:: RECORDS FOR THE TASK ::
····················

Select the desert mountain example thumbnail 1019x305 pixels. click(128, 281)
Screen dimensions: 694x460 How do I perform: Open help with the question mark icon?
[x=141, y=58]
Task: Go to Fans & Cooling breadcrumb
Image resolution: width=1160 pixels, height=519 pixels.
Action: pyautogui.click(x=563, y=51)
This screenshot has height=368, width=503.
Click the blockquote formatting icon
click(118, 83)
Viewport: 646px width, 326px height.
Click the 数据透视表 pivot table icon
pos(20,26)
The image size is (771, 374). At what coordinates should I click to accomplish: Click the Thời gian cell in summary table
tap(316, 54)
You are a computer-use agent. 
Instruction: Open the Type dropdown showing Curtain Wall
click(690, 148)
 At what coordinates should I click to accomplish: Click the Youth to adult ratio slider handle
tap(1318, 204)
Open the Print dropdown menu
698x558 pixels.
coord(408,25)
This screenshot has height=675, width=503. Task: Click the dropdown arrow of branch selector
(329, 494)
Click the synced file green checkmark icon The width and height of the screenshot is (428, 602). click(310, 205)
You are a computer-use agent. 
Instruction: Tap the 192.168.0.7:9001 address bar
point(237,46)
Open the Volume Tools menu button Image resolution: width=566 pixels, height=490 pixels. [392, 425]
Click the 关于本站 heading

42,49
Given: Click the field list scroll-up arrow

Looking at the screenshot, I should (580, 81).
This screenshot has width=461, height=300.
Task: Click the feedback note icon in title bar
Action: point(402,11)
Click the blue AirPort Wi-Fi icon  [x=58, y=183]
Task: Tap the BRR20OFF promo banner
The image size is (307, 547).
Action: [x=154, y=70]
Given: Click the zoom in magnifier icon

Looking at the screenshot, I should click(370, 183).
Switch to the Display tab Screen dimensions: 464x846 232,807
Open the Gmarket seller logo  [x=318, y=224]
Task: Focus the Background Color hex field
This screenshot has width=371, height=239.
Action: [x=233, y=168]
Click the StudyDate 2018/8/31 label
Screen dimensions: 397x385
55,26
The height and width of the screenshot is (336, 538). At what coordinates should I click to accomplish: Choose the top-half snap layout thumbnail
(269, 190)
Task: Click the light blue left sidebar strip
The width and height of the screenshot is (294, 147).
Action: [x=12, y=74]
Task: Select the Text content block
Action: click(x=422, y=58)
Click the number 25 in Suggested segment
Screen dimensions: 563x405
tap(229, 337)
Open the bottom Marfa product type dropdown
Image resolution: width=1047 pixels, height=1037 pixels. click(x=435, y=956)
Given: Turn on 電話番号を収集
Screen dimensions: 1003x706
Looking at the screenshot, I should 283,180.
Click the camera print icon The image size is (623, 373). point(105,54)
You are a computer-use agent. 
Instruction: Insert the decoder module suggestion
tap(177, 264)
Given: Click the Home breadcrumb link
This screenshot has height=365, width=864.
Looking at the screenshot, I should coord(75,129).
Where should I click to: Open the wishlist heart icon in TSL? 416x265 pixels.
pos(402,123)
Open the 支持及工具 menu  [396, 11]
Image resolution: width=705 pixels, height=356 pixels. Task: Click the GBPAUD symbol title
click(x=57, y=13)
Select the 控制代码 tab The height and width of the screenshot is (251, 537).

····················

:: EXERCISE ::
Every line above should be reproduced precisely.

:: WORKED SOLUTION ::
Select the desert mountain example thumbnail 1019x305 pixels. click(128, 281)
Screen dimensions: 694x460 How do I perform: Open help with the question mark icon?
[x=141, y=58]
Task: Go to Fans & Cooling breadcrumb
Image resolution: width=1160 pixels, height=519 pixels.
Action: pyautogui.click(x=563, y=51)
This screenshot has height=368, width=503.
Click the blockquote formatting icon
click(118, 83)
Viewport: 646px width, 326px height.
Click the 数据透视表 pivot table icon
pos(20,26)
The image size is (771, 374). At what coordinates should I click to accomplish: Click the Thời gian cell in summary table
tap(316, 54)
You are a computer-use agent. 
Instruction: Open the Type dropdown showing Curtain Wall
click(690, 148)
 At what coordinates should I click to accomplish: Click the Youth to adult ratio slider handle
tap(1318, 204)
Open the Print dropdown menu
698x558 pixels.
coord(408,25)
This screenshot has height=675, width=503. Task: Click the dropdown arrow of branch selector
(329, 494)
Click the synced file green checkmark icon The width and height of the screenshot is (428, 602). click(310, 205)
You are a computer-use agent. 
Instruction: Tap the 192.168.0.7:9001 address bar
point(237,46)
Open the Volume Tools menu button Image resolution: width=566 pixels, height=490 pixels. [392, 425]
Click the 关于本站 heading

42,49
Given: Click the field list scroll-up arrow

Looking at the screenshot, I should (580, 81).
This screenshot has width=461, height=300.
Task: Click the feedback note icon in title bar
Action: point(402,11)
Click the blue AirPort Wi-Fi icon  [x=58, y=183]
Task: Tap the BRR20OFF promo banner
The image size is (307, 547).
Action: [x=154, y=70]
Given: Click the zoom in magnifier icon

Looking at the screenshot, I should click(370, 183).
Switch to the Display tab Screen dimensions: 464x846 232,807
Open the Gmarket seller logo  [x=318, y=224]
Task: Focus the Background Color hex field
This screenshot has width=371, height=239.
Action: [x=233, y=168]
Click the StudyDate 2018/8/31 label
Screen dimensions: 397x385
55,26
The height and width of the screenshot is (336, 538). At what coordinates should I click to accomplish: Choose the top-half snap layout thumbnail
(269, 190)
Task: Click the light blue left sidebar strip
The width and height of the screenshot is (294, 147).
Action: [x=12, y=74]
Task: Select the Text content block
Action: click(x=422, y=58)
Click the number 25 in Suggested segment
Screen dimensions: 563x405
tap(229, 337)
Open the bottom Marfa product type dropdown
Image resolution: width=1047 pixels, height=1037 pixels. click(x=435, y=956)
Given: Turn on 電話番号を収集
Screen dimensions: 1003x706
Looking at the screenshot, I should 283,180.
Click the camera print icon The image size is (623, 373). point(105,54)
You are a computer-use agent. 
Instruction: Insert the decoder module suggestion
tap(177, 264)
Given: Click the Home breadcrumb link
This screenshot has height=365, width=864.
Looking at the screenshot, I should coord(75,129).
Where should I click to: Open the wishlist heart icon in TSL? 416x265 pixels.
pos(402,123)
Open the 支持及工具 menu  [396, 11]
Image resolution: width=705 pixels, height=356 pixels. Task: Click the GBPAUD symbol title
click(x=57, y=13)
Select the 控制代码 tab The height and width of the screenshot is (251, 537).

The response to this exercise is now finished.